Smerdon, 43 years old, who lives with his wife and two children in New York City, is juggling his conscience along with his family’s financial health. “It’s the kind of thing where you start building wealth and you say, ‘What’s being stupid and what is not?’ All of that consciousness came in ‘08 and ‘09 when I realized I don’t want to be caught in a conservative trap where I’m not beating inflation.”
Smerdon isn’t an ordinary investor worried about the future of the planet. He’s a climate scientist at Columbia University’s Lamont-Doherty Earth Observatory and co-director of the Earth Institute’s undergraduate program in sustainable development.
He does his part to save the planet, powering his home with renewable energy and saving the biodegradable salad bowls he uses at lunch to compost at home. But he also realizes that things aren’t always so simple. Given the constraints on his time, his resources, and limited investment options, it’s hard to be 100% pure.
For Smerdon, that means relinquishing some of those ideals when investing in bonds, real estate and any variety of funds while constructing an online brokerage portfolio to include specific companies whose core businesses are more in keeping with his work and his values.
“There is this tension between the kinds of things that make sense as an investor and how you can best invest your values and your conscience,” says Smerdon, who says he has seen annualized returns in the midteens since he first began investing in 2013. “I like to think those things balance out in some kind of compromise.”
Some of his colleagues are more rigid in their investment philosophy. Satyajit Bose, associate director of Columbia’s Program in Sustainable Finance, says he avoids stocks such as defense companies. He also shuns stocks on the Norwegian Pension Fund’s list of investments that are excluded from the country’s $1.07 trillion government Pension Fund Global due to ethical reasons.
Steven Cohen, former executive director of the Earth Institute, doesn’t do very much investing of his own, but he doesn’t think complete divestment from fossil fuels is the best approach. “[Climate change] is not going to be solved without the private sector, so I would take them on,” he says. “I would engage with them. I’m not big on divestment.”

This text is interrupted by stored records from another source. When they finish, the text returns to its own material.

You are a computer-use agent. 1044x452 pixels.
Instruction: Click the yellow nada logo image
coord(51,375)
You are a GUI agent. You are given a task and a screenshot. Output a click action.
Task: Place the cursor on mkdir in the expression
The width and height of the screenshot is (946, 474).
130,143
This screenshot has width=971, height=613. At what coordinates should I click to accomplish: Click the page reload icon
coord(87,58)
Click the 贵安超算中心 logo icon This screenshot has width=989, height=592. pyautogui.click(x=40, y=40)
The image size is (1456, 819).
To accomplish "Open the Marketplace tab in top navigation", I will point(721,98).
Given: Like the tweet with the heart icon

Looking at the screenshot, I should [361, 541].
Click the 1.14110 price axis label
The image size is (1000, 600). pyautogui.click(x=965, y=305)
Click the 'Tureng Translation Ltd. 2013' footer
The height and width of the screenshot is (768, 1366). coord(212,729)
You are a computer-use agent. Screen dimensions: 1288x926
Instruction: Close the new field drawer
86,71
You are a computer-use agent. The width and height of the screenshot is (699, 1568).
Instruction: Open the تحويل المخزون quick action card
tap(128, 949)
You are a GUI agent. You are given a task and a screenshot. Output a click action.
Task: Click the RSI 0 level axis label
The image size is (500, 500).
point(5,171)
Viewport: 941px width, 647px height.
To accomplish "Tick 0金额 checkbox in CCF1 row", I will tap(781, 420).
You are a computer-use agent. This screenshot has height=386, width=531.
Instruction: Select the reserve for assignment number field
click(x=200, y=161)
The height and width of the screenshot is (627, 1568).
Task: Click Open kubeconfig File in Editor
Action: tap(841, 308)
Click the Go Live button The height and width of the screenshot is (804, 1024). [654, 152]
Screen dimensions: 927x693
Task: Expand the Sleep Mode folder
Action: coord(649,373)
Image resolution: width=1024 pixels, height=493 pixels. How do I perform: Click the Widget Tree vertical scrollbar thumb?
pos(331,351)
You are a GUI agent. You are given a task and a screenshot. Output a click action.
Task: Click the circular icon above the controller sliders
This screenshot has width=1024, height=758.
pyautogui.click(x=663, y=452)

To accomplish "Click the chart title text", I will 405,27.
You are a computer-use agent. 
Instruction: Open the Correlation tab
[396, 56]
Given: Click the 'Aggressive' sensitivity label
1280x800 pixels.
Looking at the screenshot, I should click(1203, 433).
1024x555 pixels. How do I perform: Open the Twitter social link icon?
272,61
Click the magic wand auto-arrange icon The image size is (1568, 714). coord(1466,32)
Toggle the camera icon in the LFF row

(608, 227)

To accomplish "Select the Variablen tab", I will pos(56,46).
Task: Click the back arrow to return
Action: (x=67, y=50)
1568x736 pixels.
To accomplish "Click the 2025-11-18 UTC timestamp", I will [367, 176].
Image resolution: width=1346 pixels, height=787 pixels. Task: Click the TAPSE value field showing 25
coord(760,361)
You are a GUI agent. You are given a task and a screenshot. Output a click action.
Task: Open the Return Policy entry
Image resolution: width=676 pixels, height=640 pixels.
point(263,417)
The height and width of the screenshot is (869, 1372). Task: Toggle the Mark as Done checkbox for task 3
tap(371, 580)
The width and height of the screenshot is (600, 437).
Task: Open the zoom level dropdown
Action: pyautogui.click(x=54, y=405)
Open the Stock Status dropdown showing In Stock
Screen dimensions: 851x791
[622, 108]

Smerdon, Bose, and Cohen are among several hundred earth scientists, economists, and other business and policy experts at the Earth Institute and its 16 academic and research centers. Among their findings so far: “Human activity and the desire for economic improvement are straining the planet’s resources, threatening the health of our environment and ability to thrive.”
Smerdon, who reads stock assessments while putting his kids to sleep, now believes that putting his money into mutual funds makes a lot of sense, but that has forced him to adjust to having less control over the specific companies he invests in.
“Within my retirement account, I’ve basically given up on any kind of idealized investment principles” because within the traditional funds options, he’s unable to weed out stocks he would otherwise prefer not to put money in. Oil companies are virtually impossible to avoid, he says.
Even the exchange-traded funds that come the closest to aligning with his background in climate change—the “low carbon” ETFs—often include oil and defense stocks that run against his conscience.
In 2013, he opened an E*Trade account, which gave him leeway to select individual stocks. Since then, gains in individual stock purchases have diminished his ETF share. Exchange-traded funds like the iShares Social Fund (DSI) and the Vanguard Mid-Cap ETF (VO) still make up 15% of his funds portfolio, but that is a far smaller share than in the past.
Smerdon’s work as a climate scientist inevitably seeps into the construction of his stock portfolio. His climatological research has shown that the Southwest and the Plains States may be facing global warming megadroughts—droughts that last for several decades—as early as 2050. He owns shares of Pennsylvania-based water utility Aqua America (WTR), but says he’s skeptical of investments “that depend on the minimal and fickle water resources in the West,” such as the agriculture sector.
Climate-related opportunities and risks aren’t the only things that Smerdon considers when picking stocks. Nostalgia drives his investment in Abbott Laboratories (ABT), the subject of investment talk he heard about at the dinner table when he was growing up. Smerdon’s parents own the family stock that has been passed down from previous generations but Smerdon bought his own shares.
“With the baby boomers aging, it’s probably stupid not to be in health care in some form or another,” he says.